Task requirements |
1. Summarize the passage on VfB Hüls in two sentences.
2. Write the next part of the passage on the history of VfB Hüls, beginning after its final sentence.

Source |
****************

VfB Hüls is a German association football club from Marl, North Rhine-Westphalia.

History
The club was founded on 22 July 1948 as Eintracht Lippe and then renamed Verein für Rasenspiele 1948 e.V. Marl-Hüls on 27 January 1951. VfR merged with SuS Drewer-Süd in 1976 to create the current club. After claiming the title in the fifth division Verbandsliga Westfalen in 1997 the club was promoted to the Oberliga Westfalen (IV). In 2007 it was demoted to the Verbandsliga but won their division championship the next year to go back to the new NRW-Liga (V). In 2012 the NRW-Liga was dissolved and after four seasons there, 'VfR' was one of the clubs specially promoted to the Regionalliga West (IV) but was relegated after a 17th-place finish back to the refounded Oberliga Westfalen (V).  The club finished in 16th place in 2015 but announced its restart in the Bezirksliga (VIII) for next season.

****************

Excerpted data |
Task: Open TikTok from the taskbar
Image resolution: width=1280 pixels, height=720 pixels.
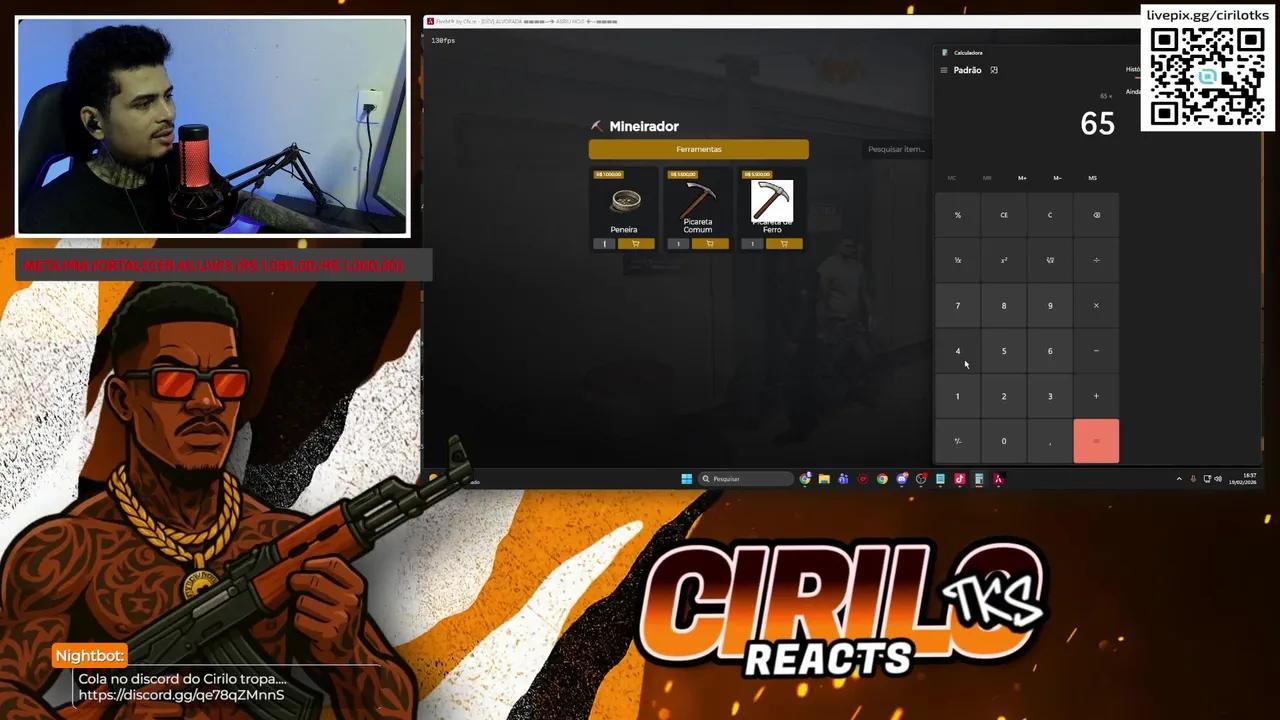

****************

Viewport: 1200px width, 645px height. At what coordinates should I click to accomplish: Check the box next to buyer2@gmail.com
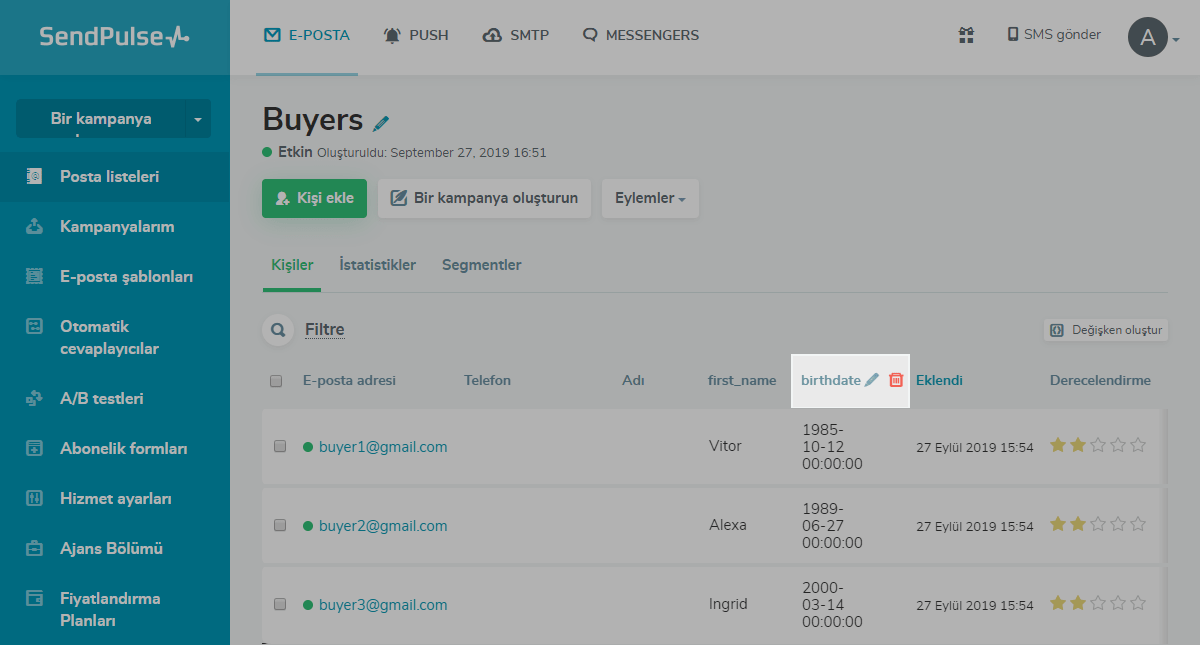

****************

Results for each task |
1. VfB Hüls is an association football club from Marl, North Rhine-Westphalia, founded on 22 July 1948 as Eintracht Lippe and created in its current form by a 1976 merger with SuS Drewer-Süd. It moved among the Verbandsliga, the Oberliga Westfalen, the NRW-Liga and the Regionalliga West, and after finishing 16th in 2015 it announced a restart in the Bezirksliga.

2.
Stadium
VfB Hüls plays its home matches in the Stadion am Badeweiher which has a capacity of 6,000.

Honours 
The club's honours:
 Oberliga Westfalen 
 Champions: 2000
 Westfalenliga – Group 1 
 Champions: 1990, 1994, 2008

References

External links 
 Official website 

 
Football clubs in Germany
Football clubs in North Rhine-Westphalia
Association football clubs established in 1948
Recklinghausen (district)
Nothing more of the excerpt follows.